A mídia, que estimula o culto ao corpo irreal, também tem noticiado as conseqüências do abuso dos EAA, o que salienta a importância do meio científico na investigação mais aprofundada e na abordagem adequada do problema.

Referências

  1. American College of Sports Medicine. Position statement on the use and abuse of anabolic-androgenic steroids in sports. Med Sc Sports Exerc 1987;19:534-9.
  2. Brower KJ, Blow FC, Beresford TP, Fuelling C. Anabolic-androgenic steroid dependence. J Clin Psychiatry 1989;50(1):31-3.
  3. Fuller MG. Anabolic-androgenic steroids: use and abuse. Compr Ther 1993;19(2):69-72.
  4. Johnson NP. Was Superman a junky? The fallacy of anabolic steroids. J S C Med Assoc 1990;January:46-8.
  5. Andersen RE, Barlett SJ, Morgan GD, Brownell KD. Weight loss, psychological, and nutricional patterns in competitive male body builders. Int J Eating Disord 1995;18(1):49-57.
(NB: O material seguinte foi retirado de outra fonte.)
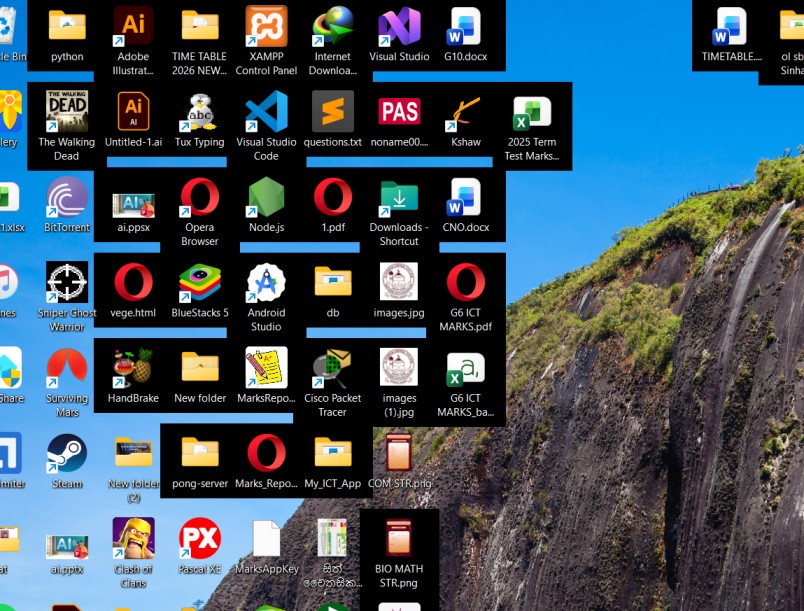Click the BIO MATH STR.png file
Screen dimensions: 804x611
tap(399, 538)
  6. Kennedy MC. Anabolic steroid abuse and toxicology. Aust NZ J Med 1992;22:374-81.
  7. Yesalis CE. Epidemiology and patterns of anabolic-androgenic steroid use. Psychiatr Ann 1992;22:7-18.
  8. Pope HG Jr, Katz DL. Affective and psychotic syndromes associated with use of anabolic steroides. Am J Psychiatry 1988;145:487-90.
  9. Brower KJ, Blow FC, Young JP, Hill EM. Symptoms and correlates of anabolic-androgenic steroids dependence. Br J Addict 1991;86(6):759-68.
  10. Pope Jr HG, Gruber AJ, Choi P, Olivardia R, Phillips KA. Muscle dismorphia: an underrecognized form of body dismorphic disorder. Psychosomatics 1997;38:548-57.
  11. Pope HG Jr, Katz DL, Hudson JI. Anorexia nervosa and "reverse anorexia" among 108 male bodybuilders. Compr Psychiatry 1993;34(6):406-9.
  12. Schwerin MJ, Corcoran KJ, Fisher L, Patterson D, Askew W, Olrich T, et al. Social physique anxiety, body esteem and social anxiety in bodybuilders and self-reported anabolic steroids users. Addict Behav 1996;21(1):1-8.